Jusqu’au 24 novembre, La Bordée présente The Dragonfly of Chicoutimi. Le texte de Larry Tremblay, mis en scène par Patric Saucier, a de quoi piquer votre curiosité théâtrale, bien que tout le monde sait que les libellules ne piquent pas, mais pourtant…

La pièce

Après des années de silence résultant d’un traumatisme, Gaston Talbot, originaire de Chicoutimi, se réveille d’un rêve étrange pour découvrir qu’il a perdu l’usage de sa langue maternelle. Dans un anglais syntaxiquement contaminé par le français, il nous fait le récit de sa vie et de ce rêve où il se transforme en libellule et s’envole au-dessus de sa ville natale.
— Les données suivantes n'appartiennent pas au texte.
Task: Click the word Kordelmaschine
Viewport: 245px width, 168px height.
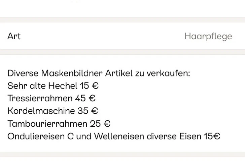Action: point(41,111)
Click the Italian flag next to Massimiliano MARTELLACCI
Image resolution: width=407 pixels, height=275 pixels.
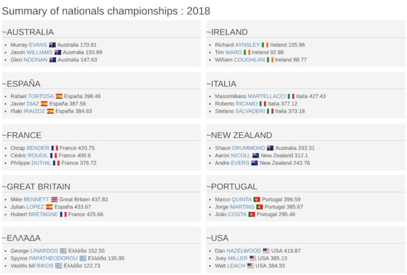[291, 96]
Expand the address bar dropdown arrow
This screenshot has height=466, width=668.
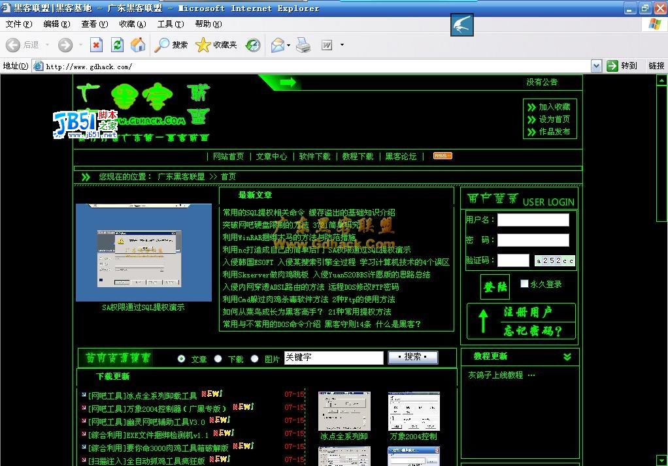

D’entrée de jeu, le spectateur peut rester déboussolé par le fait que la pièce est jouée en anglais. Après quelques minutes, on apprivoise la situation, tout en étant à la merci de la vue subjective du personnage principal, qui dévoile peu à peu des histoires du passé entremêlées d’un rêve troublant. Il est difficile d’en dire plus sans dévoiler l’intrigue qui se déploie habilement sur un fond dramatique.

Jeu des comédiens

Jouée avec brio par Jack Robitaille (Gaston Talbot) et Sarah Villeneuve-Desjardins (La mère et la préposée), Les 75 minutes de la pièce défilent à bon rythme, sans longueur. Je salue la performance des deux comédiens qui se partagent la scène: Robitaille pour déclamer un texte en anglais, et Villeneuve-Desjardins pour ses talents en chant.

Mise en scène

C’est un univers complexe qui s’offre à l’auditoire, malgré l’apparente simplicité de la pièce. Le chevauchement du présent et de la description du passé et du rêve peuvent dérouter. La lecture proposée par Patric Saucier se matérialise dans une mise en scène qui supporte habilement le discours – un long monologue – du personnage principal. Elle permet à la fois de clarifier les ambiguïtés et dévoiler l’état psychologique du personnage. L’ingénieuse plateforme mobile où se déroule la pièce reprend quelques éléments du texte de Larry Tremblay, notamment les bâtonnets de popsicle géants qui viennent en orner le plancher, ou encore la devanture de la maison familiale où Talbot a grandi.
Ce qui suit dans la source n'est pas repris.